Sensitive and real-time determination of H2O2 release from intact peroxisomes

Peroxisomes are essential and ubiquitous cell organelles having a key role in mammalian lipid and oxygen metabolism. The presence of flavine oxidases makes them an important intracellular source of H2O2: an obligate product of peroxisomal redox reactions and a key reactive oxygen species. Peroxisomes proliferate in response to external signals triggered by peroxisome-proliferator-activated receptor signalling pathways. Peroxisome-derived oxidative stress as a consequence of this proliferation is increasingly recognized to participate in pathologies ranging from carcinogenesis in rodents to alcoholic and non-alcoholic steatosis hepatitis in humans. To date, no sensitive approach exists to record H2O2 turnover of peroxisomes in real time. Here, we introduce a sensitive chemiluminescence method that allows the monitoring of H2O2 generation and degradation in real time in suspensions of intact peroxisomes. Importantly, removal, as well as release of. H2O2 can be assessed at nanomolar, non-toxic concentrations in the same sample.
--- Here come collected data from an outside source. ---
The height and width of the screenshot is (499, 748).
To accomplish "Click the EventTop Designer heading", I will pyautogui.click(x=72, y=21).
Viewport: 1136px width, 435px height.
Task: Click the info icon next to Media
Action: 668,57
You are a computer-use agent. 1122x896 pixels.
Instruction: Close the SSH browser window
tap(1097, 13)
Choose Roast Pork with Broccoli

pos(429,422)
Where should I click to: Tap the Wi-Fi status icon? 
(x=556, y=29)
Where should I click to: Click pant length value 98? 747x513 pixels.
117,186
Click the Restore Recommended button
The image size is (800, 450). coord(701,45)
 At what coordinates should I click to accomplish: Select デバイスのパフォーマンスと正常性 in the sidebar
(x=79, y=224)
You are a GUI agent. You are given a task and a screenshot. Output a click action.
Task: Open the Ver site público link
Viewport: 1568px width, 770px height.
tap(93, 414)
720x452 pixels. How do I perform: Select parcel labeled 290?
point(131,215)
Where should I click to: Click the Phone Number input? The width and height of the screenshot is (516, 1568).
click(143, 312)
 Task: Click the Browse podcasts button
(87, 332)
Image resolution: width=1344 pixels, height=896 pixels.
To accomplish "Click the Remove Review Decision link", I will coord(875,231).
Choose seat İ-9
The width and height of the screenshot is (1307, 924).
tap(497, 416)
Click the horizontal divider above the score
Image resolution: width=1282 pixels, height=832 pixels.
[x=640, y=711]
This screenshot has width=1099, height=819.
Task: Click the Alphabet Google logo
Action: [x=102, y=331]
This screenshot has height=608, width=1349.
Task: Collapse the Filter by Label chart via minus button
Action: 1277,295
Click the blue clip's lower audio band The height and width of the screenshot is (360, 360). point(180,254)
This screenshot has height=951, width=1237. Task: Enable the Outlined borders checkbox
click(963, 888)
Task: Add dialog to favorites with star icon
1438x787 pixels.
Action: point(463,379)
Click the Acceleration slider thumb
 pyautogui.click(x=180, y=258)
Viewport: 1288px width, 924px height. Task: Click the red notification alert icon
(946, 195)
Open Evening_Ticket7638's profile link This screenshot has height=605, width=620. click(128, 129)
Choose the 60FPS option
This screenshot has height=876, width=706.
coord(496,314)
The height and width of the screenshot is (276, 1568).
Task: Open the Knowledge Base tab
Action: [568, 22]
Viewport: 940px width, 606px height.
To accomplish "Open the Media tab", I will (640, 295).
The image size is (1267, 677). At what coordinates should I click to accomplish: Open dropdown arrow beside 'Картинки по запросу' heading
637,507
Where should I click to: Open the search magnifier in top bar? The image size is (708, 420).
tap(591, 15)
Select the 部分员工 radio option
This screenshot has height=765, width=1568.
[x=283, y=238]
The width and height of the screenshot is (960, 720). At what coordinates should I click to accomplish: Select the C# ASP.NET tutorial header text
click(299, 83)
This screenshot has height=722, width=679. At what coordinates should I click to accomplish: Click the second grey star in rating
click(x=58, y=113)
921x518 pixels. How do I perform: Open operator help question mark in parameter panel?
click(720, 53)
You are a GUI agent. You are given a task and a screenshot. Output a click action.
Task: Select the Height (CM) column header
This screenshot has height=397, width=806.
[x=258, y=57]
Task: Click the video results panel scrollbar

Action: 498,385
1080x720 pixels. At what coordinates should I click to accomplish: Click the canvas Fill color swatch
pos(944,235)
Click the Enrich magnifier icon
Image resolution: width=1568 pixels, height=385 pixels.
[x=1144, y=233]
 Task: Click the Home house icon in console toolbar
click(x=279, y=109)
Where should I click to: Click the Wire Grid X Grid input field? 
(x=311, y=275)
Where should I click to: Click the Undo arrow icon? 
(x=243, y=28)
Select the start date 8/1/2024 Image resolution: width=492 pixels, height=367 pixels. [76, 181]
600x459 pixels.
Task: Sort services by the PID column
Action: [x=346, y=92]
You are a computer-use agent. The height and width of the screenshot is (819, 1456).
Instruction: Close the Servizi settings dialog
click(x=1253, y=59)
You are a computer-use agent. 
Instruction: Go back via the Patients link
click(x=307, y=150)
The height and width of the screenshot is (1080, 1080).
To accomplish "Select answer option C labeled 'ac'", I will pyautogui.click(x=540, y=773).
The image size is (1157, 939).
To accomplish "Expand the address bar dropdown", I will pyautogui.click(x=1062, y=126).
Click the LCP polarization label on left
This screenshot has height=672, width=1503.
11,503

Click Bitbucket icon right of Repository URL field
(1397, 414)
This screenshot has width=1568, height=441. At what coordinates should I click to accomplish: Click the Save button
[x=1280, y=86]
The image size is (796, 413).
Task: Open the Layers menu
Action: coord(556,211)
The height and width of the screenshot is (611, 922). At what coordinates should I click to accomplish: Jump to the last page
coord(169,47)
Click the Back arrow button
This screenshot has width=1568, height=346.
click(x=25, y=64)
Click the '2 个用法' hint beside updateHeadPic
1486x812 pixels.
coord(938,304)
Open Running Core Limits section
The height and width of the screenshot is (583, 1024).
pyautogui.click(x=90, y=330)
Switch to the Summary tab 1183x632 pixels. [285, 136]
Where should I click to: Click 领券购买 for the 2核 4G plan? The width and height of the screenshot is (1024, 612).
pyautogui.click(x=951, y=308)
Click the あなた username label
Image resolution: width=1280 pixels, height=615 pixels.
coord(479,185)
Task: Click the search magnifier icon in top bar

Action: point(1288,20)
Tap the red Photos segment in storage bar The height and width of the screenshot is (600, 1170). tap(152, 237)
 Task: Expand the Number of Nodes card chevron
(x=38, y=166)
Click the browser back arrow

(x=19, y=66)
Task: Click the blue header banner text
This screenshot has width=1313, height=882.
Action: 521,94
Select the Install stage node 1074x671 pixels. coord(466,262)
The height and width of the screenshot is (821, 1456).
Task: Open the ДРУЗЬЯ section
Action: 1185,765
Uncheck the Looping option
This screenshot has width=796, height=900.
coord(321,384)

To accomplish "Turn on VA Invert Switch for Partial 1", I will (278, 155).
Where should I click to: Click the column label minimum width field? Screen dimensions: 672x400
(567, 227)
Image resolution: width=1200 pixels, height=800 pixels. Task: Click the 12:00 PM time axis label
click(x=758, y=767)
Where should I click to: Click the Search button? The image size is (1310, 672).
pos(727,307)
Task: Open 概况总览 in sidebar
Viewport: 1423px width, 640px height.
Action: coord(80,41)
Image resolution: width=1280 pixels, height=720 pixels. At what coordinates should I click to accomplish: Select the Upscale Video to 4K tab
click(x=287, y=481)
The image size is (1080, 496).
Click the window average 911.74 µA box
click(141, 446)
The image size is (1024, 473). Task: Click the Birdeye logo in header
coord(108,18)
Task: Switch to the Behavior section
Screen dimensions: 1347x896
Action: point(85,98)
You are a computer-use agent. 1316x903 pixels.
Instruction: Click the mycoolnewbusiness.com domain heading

Owing to the kinetic properties of catalase and oxidases. H2O2 forms fast steady-state concentrations in the presence of various peroxisomal substrates. Substrate screening suggests that urate, glycolate and activated fatty acids are the most important Sources for H2O2 in rodents. Kinetic studies imply further that peroxisomes contribute significantly to the beta-oxidation of medium-chain fatty acids, in addition to their essential role in the breakdown of long and very long ones. These observations establish a direct quantitative release of H2O2 from intact peroxisomes. The experimental approach offers new possibilities for functionally studying H2O2 metabolism. substrate transport and turnover in peroxisomes of eukaryotic cells.